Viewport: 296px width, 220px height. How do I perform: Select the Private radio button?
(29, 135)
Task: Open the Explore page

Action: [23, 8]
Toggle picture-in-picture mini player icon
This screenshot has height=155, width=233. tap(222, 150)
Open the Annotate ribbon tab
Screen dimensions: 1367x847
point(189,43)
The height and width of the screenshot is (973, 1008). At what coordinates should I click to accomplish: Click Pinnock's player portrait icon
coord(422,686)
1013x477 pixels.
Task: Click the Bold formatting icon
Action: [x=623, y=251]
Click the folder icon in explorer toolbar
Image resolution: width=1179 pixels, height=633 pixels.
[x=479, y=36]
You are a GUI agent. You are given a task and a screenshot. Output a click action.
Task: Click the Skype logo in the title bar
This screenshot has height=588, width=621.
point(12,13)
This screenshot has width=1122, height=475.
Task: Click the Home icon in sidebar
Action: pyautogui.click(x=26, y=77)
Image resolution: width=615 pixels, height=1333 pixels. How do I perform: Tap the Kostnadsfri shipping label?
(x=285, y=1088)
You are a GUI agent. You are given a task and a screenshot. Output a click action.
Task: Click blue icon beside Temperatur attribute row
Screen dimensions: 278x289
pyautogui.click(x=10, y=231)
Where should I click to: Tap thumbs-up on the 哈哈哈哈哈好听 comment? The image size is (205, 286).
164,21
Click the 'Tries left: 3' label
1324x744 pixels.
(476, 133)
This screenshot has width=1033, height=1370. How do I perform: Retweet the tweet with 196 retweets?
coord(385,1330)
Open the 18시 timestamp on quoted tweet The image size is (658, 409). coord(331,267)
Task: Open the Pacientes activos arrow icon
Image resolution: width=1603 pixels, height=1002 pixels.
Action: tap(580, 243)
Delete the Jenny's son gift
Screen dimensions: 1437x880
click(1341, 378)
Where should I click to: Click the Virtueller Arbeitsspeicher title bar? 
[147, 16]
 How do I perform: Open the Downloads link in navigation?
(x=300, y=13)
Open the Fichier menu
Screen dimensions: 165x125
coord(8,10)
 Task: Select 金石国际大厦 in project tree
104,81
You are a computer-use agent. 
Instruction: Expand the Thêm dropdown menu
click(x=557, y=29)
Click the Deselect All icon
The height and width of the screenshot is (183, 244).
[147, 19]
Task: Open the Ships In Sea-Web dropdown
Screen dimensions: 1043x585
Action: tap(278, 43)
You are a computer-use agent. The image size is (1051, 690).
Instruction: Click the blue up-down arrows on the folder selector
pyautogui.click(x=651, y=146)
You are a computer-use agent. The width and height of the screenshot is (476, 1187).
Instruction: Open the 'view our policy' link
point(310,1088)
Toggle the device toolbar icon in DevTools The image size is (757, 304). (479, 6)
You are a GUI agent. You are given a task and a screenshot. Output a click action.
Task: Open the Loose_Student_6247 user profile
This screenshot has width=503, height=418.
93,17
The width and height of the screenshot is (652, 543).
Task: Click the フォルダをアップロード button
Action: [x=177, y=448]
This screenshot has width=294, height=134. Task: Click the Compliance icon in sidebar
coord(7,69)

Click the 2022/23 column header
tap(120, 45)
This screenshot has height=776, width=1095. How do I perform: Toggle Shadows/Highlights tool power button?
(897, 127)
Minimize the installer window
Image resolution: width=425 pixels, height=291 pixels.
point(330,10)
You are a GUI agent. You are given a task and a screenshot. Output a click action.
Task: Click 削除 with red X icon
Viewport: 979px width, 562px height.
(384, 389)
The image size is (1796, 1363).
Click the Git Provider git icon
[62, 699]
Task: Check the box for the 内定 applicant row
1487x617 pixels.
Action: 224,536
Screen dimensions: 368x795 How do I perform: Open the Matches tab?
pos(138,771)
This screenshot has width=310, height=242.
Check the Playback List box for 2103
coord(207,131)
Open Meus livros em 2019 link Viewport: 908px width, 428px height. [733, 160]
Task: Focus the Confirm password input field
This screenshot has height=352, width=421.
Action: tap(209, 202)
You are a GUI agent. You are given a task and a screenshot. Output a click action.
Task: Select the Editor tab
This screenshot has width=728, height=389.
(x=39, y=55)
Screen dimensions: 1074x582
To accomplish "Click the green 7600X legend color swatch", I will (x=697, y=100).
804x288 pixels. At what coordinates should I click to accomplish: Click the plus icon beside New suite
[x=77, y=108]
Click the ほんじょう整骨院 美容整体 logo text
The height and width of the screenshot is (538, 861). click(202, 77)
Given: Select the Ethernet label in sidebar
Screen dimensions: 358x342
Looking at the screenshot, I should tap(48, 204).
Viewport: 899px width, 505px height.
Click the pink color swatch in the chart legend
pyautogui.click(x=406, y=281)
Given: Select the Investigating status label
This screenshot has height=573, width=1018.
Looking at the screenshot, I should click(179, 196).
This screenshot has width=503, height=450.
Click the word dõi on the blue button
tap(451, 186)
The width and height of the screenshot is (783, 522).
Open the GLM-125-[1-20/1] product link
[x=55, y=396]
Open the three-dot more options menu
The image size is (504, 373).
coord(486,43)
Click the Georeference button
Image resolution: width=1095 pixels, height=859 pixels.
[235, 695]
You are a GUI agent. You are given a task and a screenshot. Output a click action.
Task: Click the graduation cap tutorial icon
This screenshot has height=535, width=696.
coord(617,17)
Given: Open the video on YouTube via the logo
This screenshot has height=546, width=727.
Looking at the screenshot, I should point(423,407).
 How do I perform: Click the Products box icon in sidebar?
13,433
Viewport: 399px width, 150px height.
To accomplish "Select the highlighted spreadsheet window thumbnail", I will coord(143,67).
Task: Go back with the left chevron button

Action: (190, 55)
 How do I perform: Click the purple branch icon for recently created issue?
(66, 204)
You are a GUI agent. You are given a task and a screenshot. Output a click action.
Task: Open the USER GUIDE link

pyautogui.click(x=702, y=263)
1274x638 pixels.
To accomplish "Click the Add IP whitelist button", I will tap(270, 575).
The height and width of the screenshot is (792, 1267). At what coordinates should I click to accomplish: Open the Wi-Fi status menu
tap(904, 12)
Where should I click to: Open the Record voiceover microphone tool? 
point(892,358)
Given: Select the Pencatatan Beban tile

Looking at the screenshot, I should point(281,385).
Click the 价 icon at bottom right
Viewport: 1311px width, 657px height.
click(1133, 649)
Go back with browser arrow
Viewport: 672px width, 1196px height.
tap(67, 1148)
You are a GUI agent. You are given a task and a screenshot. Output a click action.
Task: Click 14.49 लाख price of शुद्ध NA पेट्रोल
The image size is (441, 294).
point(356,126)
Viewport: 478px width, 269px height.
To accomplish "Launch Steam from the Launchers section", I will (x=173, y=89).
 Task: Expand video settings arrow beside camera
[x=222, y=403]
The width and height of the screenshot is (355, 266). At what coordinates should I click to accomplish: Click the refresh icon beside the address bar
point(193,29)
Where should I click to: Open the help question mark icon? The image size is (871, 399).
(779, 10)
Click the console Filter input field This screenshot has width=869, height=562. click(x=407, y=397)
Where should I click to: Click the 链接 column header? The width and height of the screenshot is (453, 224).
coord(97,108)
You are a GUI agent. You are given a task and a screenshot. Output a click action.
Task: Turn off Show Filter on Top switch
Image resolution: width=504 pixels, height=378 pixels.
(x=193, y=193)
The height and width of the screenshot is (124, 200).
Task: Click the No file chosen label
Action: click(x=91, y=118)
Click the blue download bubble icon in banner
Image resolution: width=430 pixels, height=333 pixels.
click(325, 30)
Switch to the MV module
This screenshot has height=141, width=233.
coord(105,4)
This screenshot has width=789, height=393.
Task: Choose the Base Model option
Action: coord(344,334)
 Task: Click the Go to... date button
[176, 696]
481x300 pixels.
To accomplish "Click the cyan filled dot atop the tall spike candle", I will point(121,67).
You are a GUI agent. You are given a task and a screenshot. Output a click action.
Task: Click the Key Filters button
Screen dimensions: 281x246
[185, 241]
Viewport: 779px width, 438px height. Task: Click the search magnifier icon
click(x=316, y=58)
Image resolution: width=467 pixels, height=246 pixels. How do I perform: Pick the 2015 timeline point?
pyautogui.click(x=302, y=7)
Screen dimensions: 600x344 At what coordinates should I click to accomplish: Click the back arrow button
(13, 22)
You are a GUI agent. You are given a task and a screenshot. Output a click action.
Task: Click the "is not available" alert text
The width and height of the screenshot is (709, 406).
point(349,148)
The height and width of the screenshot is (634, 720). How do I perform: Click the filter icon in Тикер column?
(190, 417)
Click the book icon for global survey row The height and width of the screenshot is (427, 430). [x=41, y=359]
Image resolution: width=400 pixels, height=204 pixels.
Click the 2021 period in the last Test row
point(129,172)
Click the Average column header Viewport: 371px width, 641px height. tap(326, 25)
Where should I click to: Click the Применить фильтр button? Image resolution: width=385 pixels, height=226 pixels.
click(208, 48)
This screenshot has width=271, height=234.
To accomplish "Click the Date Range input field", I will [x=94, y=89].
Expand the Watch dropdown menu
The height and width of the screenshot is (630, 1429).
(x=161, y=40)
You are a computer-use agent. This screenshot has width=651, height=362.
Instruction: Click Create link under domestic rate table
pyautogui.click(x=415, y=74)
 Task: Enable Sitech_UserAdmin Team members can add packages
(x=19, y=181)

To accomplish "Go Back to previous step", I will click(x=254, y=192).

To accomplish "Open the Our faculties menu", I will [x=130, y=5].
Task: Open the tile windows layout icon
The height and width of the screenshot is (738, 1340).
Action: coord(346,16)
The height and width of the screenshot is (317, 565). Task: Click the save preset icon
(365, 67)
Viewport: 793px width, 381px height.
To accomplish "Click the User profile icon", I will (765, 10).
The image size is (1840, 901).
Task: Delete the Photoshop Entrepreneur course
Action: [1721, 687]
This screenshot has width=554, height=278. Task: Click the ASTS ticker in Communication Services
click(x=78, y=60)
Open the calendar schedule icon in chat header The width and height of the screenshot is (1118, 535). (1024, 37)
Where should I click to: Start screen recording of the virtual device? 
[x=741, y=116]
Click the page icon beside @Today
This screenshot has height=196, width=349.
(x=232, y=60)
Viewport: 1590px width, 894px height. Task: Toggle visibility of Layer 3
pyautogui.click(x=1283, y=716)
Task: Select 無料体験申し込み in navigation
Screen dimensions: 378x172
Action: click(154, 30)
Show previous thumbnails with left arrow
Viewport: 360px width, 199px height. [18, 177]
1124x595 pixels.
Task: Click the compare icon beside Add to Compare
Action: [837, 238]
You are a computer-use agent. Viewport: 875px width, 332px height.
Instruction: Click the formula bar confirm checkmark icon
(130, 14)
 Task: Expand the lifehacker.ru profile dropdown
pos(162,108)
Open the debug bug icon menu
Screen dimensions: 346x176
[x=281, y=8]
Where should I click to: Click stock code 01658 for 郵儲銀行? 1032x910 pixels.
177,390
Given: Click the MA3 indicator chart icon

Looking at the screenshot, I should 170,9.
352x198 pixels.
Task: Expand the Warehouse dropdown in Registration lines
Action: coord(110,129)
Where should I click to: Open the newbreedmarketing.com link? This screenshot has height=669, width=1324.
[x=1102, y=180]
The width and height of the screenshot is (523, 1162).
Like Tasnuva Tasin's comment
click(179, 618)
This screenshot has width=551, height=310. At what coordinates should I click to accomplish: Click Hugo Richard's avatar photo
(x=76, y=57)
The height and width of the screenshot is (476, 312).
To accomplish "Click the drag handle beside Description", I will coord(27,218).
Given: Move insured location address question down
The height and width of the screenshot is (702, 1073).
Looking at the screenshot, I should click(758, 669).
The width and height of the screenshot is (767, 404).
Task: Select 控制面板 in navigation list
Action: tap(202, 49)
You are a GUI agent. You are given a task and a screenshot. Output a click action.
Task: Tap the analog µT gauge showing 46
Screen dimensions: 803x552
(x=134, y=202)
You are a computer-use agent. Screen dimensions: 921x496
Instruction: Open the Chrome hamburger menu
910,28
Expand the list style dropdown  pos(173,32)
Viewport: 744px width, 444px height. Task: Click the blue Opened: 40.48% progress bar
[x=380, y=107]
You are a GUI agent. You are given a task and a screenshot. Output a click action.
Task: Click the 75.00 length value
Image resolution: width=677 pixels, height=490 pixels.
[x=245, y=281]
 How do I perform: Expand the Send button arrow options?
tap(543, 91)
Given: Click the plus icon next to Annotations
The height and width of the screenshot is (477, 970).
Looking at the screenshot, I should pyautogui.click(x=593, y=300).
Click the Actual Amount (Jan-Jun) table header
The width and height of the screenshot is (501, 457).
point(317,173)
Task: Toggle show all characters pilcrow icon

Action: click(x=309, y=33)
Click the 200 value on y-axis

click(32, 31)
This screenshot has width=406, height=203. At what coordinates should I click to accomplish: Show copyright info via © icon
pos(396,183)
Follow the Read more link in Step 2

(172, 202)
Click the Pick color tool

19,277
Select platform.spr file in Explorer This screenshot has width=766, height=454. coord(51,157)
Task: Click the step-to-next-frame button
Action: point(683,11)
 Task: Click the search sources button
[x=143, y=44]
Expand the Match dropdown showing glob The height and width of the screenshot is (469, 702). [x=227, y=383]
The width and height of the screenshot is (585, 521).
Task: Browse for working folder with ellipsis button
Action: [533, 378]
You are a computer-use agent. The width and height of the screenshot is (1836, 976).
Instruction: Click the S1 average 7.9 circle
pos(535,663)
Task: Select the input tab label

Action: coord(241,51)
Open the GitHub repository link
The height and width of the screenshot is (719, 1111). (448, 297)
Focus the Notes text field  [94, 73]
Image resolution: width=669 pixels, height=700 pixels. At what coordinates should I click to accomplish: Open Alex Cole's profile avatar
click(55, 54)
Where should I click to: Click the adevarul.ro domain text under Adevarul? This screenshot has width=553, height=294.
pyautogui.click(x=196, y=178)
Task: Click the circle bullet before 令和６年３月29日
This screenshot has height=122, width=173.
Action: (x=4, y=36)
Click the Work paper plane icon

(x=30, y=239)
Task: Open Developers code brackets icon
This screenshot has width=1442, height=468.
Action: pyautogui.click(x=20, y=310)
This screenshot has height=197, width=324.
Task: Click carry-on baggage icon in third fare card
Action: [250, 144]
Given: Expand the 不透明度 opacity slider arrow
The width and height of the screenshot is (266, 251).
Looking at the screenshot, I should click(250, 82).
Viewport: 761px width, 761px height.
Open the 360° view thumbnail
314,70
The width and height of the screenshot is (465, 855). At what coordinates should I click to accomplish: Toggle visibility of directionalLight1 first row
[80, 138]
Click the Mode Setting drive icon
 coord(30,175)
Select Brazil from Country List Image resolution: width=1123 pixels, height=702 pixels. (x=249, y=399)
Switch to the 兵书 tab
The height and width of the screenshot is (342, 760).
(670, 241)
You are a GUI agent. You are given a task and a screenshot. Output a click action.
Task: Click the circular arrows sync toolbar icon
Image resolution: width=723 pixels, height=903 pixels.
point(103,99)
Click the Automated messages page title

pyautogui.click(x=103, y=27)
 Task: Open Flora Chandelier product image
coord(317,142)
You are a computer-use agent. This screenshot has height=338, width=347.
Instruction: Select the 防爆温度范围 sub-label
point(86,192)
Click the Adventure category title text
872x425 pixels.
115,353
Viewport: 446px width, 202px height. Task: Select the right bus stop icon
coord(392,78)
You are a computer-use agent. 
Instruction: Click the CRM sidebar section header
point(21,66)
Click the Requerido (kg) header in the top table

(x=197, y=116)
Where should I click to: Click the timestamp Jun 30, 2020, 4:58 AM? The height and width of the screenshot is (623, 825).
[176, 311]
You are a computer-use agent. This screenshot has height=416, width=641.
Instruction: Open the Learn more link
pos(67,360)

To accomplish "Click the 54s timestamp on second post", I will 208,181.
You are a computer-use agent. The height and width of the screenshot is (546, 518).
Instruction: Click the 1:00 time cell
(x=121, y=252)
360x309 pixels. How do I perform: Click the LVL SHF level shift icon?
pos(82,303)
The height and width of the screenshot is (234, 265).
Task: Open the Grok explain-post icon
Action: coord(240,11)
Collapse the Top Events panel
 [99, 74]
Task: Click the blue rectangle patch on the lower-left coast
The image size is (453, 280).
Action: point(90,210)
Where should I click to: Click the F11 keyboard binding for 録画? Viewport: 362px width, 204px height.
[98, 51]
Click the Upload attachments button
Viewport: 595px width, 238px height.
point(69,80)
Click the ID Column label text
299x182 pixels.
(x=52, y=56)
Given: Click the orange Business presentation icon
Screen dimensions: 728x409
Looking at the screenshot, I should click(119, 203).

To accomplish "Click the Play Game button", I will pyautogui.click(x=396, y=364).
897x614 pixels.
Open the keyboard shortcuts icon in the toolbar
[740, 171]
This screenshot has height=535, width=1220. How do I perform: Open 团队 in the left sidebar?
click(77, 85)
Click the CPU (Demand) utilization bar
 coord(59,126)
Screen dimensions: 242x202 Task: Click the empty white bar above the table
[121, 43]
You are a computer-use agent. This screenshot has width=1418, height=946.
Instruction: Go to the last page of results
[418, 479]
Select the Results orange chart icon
++++++++++++++++++++
== EXERCISE PROMPT ==
Whenever a line in the material contains the word "field", copy that line.

== ANSWER SPACE ==
Task: Focus the Confirm password input field
Click the console Filter input field This screenshot has width=869, height=562. click(x=407, y=397)
To accomplish "Click the Date Range input field", I will [x=94, y=89].
Focus the Notes text field  [94, 73]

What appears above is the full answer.